Como cerca de 70% da área foi transformada em pasto pelos invasores, o desafio agora é planejar o reflorestamento do território, conta Puyr Tembé. “A criação de gado não faz parte da nossa cultura, então teremos que repensar a utilização dessa área”.

Em 2007 os indígenas entraram na Justiça Federal no Pará com ação em que pediam que a Justiça obrigasse a União a indenizá-los pelos danos ambientais provocados em área indígena pelos invasores. A Justiça Federal negou atendimento ao pedido do e os indígenas recorreram da decisão. O caso aguarda julgamento no TRF-1.

Segundo a líder Puyr Tembé, os indígenas estudam entrar com ação contra a Kabacznik, também para pedir indenização pelos danos sociais e ambientais provocados. “É uma família que fez riqueza em cima de terras que não eram dela, eram nossas”, denuncia.

Histórico

A Terra Indígena (TI) Alto Rio Guamá, com pouco mais de 279 mil hectares, é uma das mais antigas da Amazônia e teve o território reconhecido em 1945 por Magalhães Barata, então governador do Pará.

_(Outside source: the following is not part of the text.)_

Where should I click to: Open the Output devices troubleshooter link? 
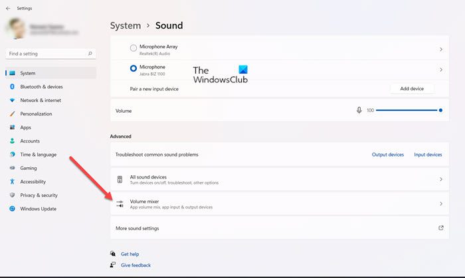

Em 1988, durante o processo de demarcação federal, o ministro da Reforma Agrária à época, Jader Barbalho, dividiu a terra dos Tembé, criando vilas agrícolas no meio do território indígena e criando o terreno para as invasões em vários pontos.


Em 1993, a divisão feita por Barbalho é anulada e a TI Alto Rio Guamá tem a demarcação definitiva homologada pelo governo federal, em toda sua extensão. Mesmo assim, até 2014, as consequências dos erros governamentais provocam situações de conflito como a do último dia 1º de dezembro.